Message-ID: <549A4708.90808@linux.intel.com>
Date: Wed, 24 Dec 2014 12:54:32 +0800
From: Jiang Liu <jiang.liu@linux.intel.com>
Organization: Intel
User-Agent: Mozilla/5.0 (Windows NT 6.2; WOW64; rv:31.0) Gecko/20100101 Thunderbird/31.3.0
MIME-Version: 1.0
To: "Zhang, Yang Z" <yang.z.zhang@intel.com>,
        Paolo Bonzini <pbonzini@redhat.com>, "Wu, Feng" <feng.wu@intel.com>,
        Thomas Gleixner <tglx@linutronix.de>, Ingo Molnar <mingo@kernel.org>,
        "H. Peter Anvin" <hpa@linux.intel.com>,
        "x86@kernel.org" <x86@kernel.org>, Gleb Natapov <gleb@kernel.org>,
        "dwmw2@infradead.org" <dwmw2@infradead.org>,
        "joro@8bytes.org" <joro@8bytes.org>,
        Alex Williamson <alex.williamson@redhat.com>
CC: "iommu@lists.linux-foundation.org" <iommu@lists.linux-foundation.org>,
        "linux-kernel@vger.kernel.org" <linux-kernel@vger.kernel.org>,
        KVM list <kvm@vger.kernel.org>, Eric Auger <eric.auger@linaro.org>
Subject: Re: [v3 06/26] iommu, x86: No need to migrating irq for VT-d Posted-Interrupts
References: <1418397300-10870-1-git-send-email-feng.wu@intel.com>	<1418397300-10870-7-git-send-email-feng.wu@intel.com>	<A9667DDFB95DB7438FA9D7D576C3D87E0AC0486D@SHSMSX104.ccr.corp.intel.com>	<E959C4978C3B6342920538CF579893F00230A649@SHSMSX104.ccr.corp.intel.com>	<A9667DDFB95DB7438FA9D7D576C3D87E0AC04E77@SHSMSX104.ccr.corp.intel.com>	<54941326.4080405@redhat.com> <A9667DDFB95DB7438FA9D7D576C3D87E0AC06282@SHSMSX104.ccr.corp.intel.com> <54992C2C.5030305@redhat.com> <E959C4978C3B6342920538CF579893F002314236@SHSMSX104.ccr.corp.intel.com> <5499370D.8000703@redhat.com> <A9667DDFB95DB7438FA9D7D576C3D87E0AC06DF9@SHSMSX104.ccr.corp.intel.com> <549A211A.30508@linux.intel.com> <A9667DDFB95DB7438FA9D7D576C3D87E0AC06E9B@SHSMSX104.ccr.corp.intel.com>
In-Reply-To: <A9667DDFB95DB7438FA9D7D576C3D87E0AC06E9B@SHSMSX104.ccr.corp.intel.com>
Content-Type: text/plain; charset=windows-1252
Content-Transfer-Encoding: 7bit
Sender: linux-kernel-owner@vger.kernel.org

On 2014/12/24 10:32, Zhang, Yang Z wrote:
> Jiang Liu wrote on 2014-12-24:
>> On 2014/12/24 9:38, Zhang, Yang Z wrote:
>>> Paolo Bonzini wrote on 2014-12-23:
>>>>
>>>>
>>>> On 23/12/2014 10:07, Wu, Feng wrote:
>>>>>> On 23/12/2014 01:37, Zhang, Yang Z wrote:
>>>>>>> I don't quite understand it.

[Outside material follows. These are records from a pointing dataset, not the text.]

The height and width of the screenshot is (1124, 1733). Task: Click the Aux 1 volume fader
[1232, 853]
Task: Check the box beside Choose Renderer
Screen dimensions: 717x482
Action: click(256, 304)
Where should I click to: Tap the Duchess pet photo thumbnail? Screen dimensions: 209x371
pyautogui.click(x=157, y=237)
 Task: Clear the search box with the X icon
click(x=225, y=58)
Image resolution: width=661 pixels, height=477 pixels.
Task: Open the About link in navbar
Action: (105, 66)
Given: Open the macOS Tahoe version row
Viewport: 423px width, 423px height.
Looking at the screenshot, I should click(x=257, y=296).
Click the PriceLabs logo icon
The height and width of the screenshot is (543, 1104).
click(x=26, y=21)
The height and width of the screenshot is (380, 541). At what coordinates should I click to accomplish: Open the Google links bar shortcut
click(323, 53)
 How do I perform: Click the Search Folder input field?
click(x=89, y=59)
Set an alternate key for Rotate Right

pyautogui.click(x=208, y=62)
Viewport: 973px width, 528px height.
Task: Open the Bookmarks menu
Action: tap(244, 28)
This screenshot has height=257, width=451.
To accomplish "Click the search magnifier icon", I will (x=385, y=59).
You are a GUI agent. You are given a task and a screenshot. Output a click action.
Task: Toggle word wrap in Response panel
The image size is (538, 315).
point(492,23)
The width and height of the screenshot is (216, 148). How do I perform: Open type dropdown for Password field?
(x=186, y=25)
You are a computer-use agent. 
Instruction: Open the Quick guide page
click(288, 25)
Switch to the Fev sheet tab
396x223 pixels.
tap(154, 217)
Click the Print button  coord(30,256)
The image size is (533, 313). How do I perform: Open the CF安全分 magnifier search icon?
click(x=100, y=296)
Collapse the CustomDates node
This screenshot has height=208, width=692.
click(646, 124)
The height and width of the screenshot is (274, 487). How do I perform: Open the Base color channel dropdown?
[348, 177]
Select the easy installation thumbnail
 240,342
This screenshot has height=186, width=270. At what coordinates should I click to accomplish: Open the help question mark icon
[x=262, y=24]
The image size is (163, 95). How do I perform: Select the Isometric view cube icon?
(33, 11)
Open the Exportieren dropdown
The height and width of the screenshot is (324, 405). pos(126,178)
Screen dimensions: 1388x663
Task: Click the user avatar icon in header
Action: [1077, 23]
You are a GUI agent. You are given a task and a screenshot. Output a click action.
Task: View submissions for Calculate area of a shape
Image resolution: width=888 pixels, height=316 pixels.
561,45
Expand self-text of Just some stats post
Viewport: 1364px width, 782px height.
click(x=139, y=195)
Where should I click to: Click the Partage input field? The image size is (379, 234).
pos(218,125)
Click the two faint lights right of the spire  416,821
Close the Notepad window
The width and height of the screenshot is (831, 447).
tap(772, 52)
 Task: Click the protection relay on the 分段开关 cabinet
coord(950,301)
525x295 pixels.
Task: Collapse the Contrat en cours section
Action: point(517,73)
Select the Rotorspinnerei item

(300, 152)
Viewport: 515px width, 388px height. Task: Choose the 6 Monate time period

If user set an interrupt's affinity
>>>>>>> to a CPU, but he still see the interrupt delivers to other CPUs in host.
>>>>>>> Do you think it is a right behavior?
>>>>>>
>>>>>> No, the interrupt is not delivered at all in the host.  Normally you'd have:
>>>>>>
>>>>>> - interrupt delivered to CPU from host affinity
>>>>>>
>>>>>> - VFIO interrupt handler writes to irqfd
>>>>>>
>>>>>> - interrupt delivered to vCPU from guest affinity
>>>>>>
>>>>>> Here, you just skip the first two steps.  The interrupt is
>>>>>> delivered to the thread that is running the vCPU directly, so the
>>>>>> host affinity is bypassed entirely.
>>>>>>
>>>>>> ... unless you are considering the case where the vCPU is blocked
>>>>>> and the host is processing the posted interrupt wakeup vector.
>>>>>> In that case yes, it would be better to set NDST to a CPU
>>>>>> matching the host
>> affinity.
>>>>>
>>>>> In my understanding, wakeup vector should have no relationship
>>>>> with the host affinity of the irq. Wakeup notification event
>>>>> should be delivered to the pCPU which the vCPU was blocked on. And
>>>>> in kernel's point of view, the irq is not associated with the wakeup vector, right?
>>>>
>>>> That is correct indeed.  It is not associated to the wakeup vector,
>>>> hence this patch is right, I think.
>>>>
>>>> However, the wakeup vector has the same function as the VFIO
>>>> interrupt handler, so you could argue that it is tied to the host
>>>> affinity rather than the guest.  Let's wait for Yang to answer.
>>>
>>> Actually, that's my original question too. I am wondering what
>>> happens if the
>> user changes the assigned device's affinity in host's /proc/irq/? If
>> ignore it is acceptable, then this patch is ok. But it seems the
>> discussion out of my scope, need some experts to tell us their idea since it will impact the user experience.
>> Hi Yang,
> 
> Hi Jiang,
> 
>> 	Originally we have a proposal to return failure when user sets IRQ
>> affinity through native OS interfaces if an IRQ is in PI mode. But
>> that proposal will break CPU hot-removal because OS needs to migrate
>> away all IRQs binding to the CPU to be offlined. Then we propose
>> saving user IRQ affinity setting without changing hardware
>> configuration (keeping PI configuration). Later when PI mode is
>> disabled, the cached affinity setting will be used to setup IRQ
>> destination for native OS. On the other hand, for IRQ in PI mode, it
>> won't be delivered to native OS, so user may not sense that the IRQ is delivered to CPUs other than those in the affinity set.
> 
> The IRQ is still there but will be delivered to host in the form of PI event(if the VCPU is running in root-mode). I am not sure whether those interrupts should be reflected in /proc/interrupts? If the answer is yes, then which entries should be used, a new PI entry or use the original IRQ entry?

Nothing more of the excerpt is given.